24 kurze Albträume (German Edition)
Detlef Klewer
Nebelwelt
»Hier steht, da habe jemand seine gesamte Familie ausgelöscht. Frau und drei Kinder. Richtig kleingehackt. Mit einem Beil.« Jan Bongers blickte von der Morgenzeitung auf, deren Ecke gerade in seine Kaffeetasse tauchte.
»Verdammt … hörst du mir überhaupt zu?«
Angewidert riss er das durchgeweichte Stück Zeitungspapier ab und warf es vor sich auf den Teller. Sein kleiner Sohn Max quietschte laut. Fröhlich beförderte er einen Löffel Milchreis über den Rand seines Kindergedecks. Mit kindlicher Präzision landete die Ladung auf der Tischdecke. Bongers Stimmung verdüsterte sich. Mit einem Messer versuchte er den Brei von der Decke zu kratzen, während Max vergnügt mit dem Löffel darin herumzustochern begann.
»Meine Güte, kümmere dich doch endlich einmal um die Tischmanieren deines Sohnes.«
»Mmmmh …« Seine Frau murmelte unverständliches, ohne die Lektüre ihrer Vogue zu unterbrechen.
»Ohne Motiv …«, nahm er seinen Gesprächsfaden wieder auf und beendete seine hilflosen Bemühungen, die Breireste zu entfernen.
»Nicht nur erschlagen«, fügte er nach einer Pause hinzu.
»Die ganze Wohnung war voller Blut und die einzelnen Gliedmaßen …«
Der Kopf seiner Frau zuckte hoch.
»Ja, ja … schon gut«, unterbrach sie ihn wütend, »Du solltest nicht in unappetitliche Details ausschweifen. Es interessiert mich überhaupt nicht, wenn so ein Psychopath seine Familie ermordet. Und blutrünstige Beschreibungen des Vorgangs kannst du auch für dich behalten. Das ist einfach nur ekelhaft!«
»Interessiert dich eigentlich überhaupt irgendetwas?« fragte er verstimmt. Jeden Morgen diese Frühstücksstreitereien.
»An dir … schon seit längerer Zeit nichts mehr«, antwortete sie spitz und vertiefte sich wieder in ihre Modezeitschrift.
Keinen Streit befahl ihm seine innere Stimme. Er verspürte wieder einmal Kopfschmerzen. Das anhaltende Gekreische seines Sohnes Max sorgte auch nicht unbedingt für Linderung.
Er erhob sich und ging zum Fenster.
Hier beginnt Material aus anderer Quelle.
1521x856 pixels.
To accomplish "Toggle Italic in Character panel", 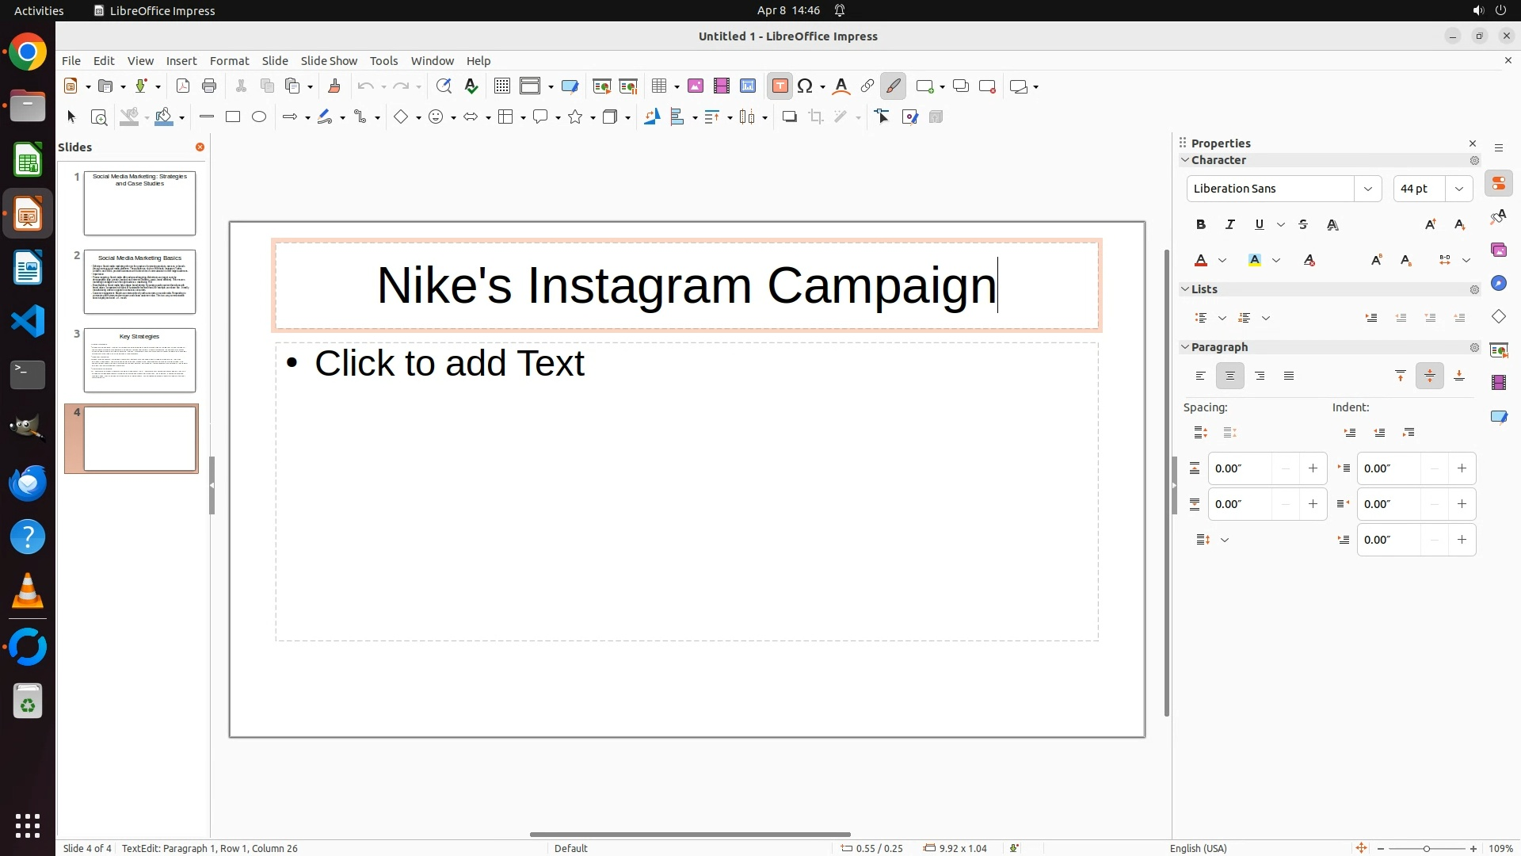I will pos(1230,225).
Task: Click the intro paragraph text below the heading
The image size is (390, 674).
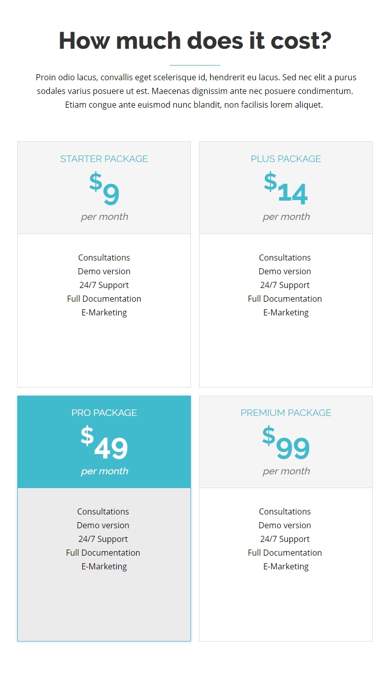Action: point(195,91)
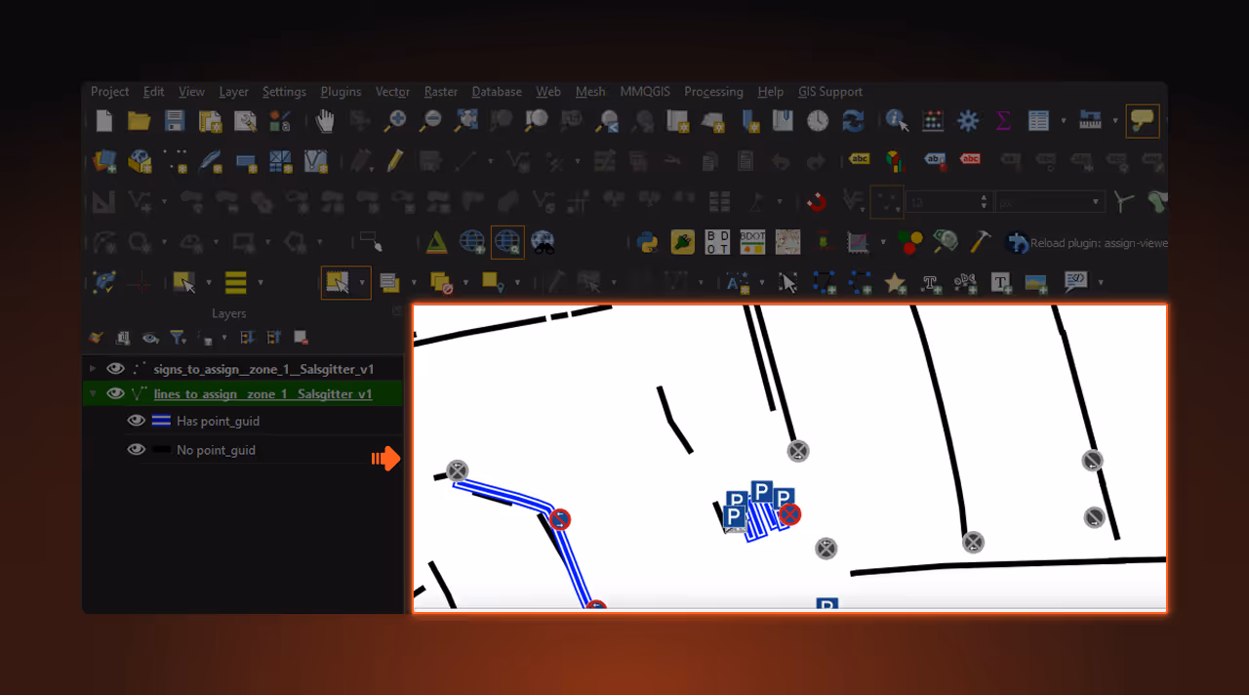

Max verteilte munter Brei auf dem Frühstückstisch, erntete ein halbherziges »Nun hör´ aber auf mit der Schweinerei« von seiner Mutter und krabbelte vom Stuhl, um seinem Vater zu folgen.
Der blickte resigniert durch die Scheiben. Man konnte kaum einen Meter weit sehen.
»Schon wieder dieser verdammte Nebel«, murmelte er. »Ich hasse diese elende Suppe!«
»Hasse Suppe«, echote Max und zerrte seinen Vater energisch am Hosenbein. Bongers atmete tief durch. Manchmal ging ihm dieses Balg wirklich auf die Nerven.
»Geh’ deine Milch trinken!« herrschte er ihn an, etwas lauter als beabsichtigt. Schon plärrte der Kleine los.
»Lass gefälligst deine schlechte Laune nicht an dem Kind aus!« Die schrille Stimme seiner Frau hallte schmerzhaft in seinem Kopf. Oh Gott, sie hatte solch eine unangenehme Stimme! Er fühlte sich benommen. Wie in Watte gepackt. Für Sekunden schloss er die Augen und atmete bewusst ein und aus. Als er die Lider wieder öffnete, bemerkte er eine Bewegung vor dem Fenster.
Da draußen … im Nebel … ging irgendetwas vor. Gebilde schienen sich zu formen, etwas nahm Gestalt an - und zerfloss wieder. Zuerst vermutete er eine Sinnestäuschung. Seine überreizten Nerven spielten ihm einen Streich. Er rieb sich die Augen, doch die tanzenden Schemen verschwanden nicht. Diffuses Licht drang aus dem sich verdichtenden Nebel, der zärtlich das Fensterglas zu betasten schien. Das unwirkliche Leuchten sandte ihm visuelle Reize voll seltsamer Schönheit, die Gefühle des Wohlbehagens in ihm weckten. Der Lichtnebel nahm ihn in seinen Bann, verzauberte ihn – bis eine Hand ihn jäh an der Schulter riss.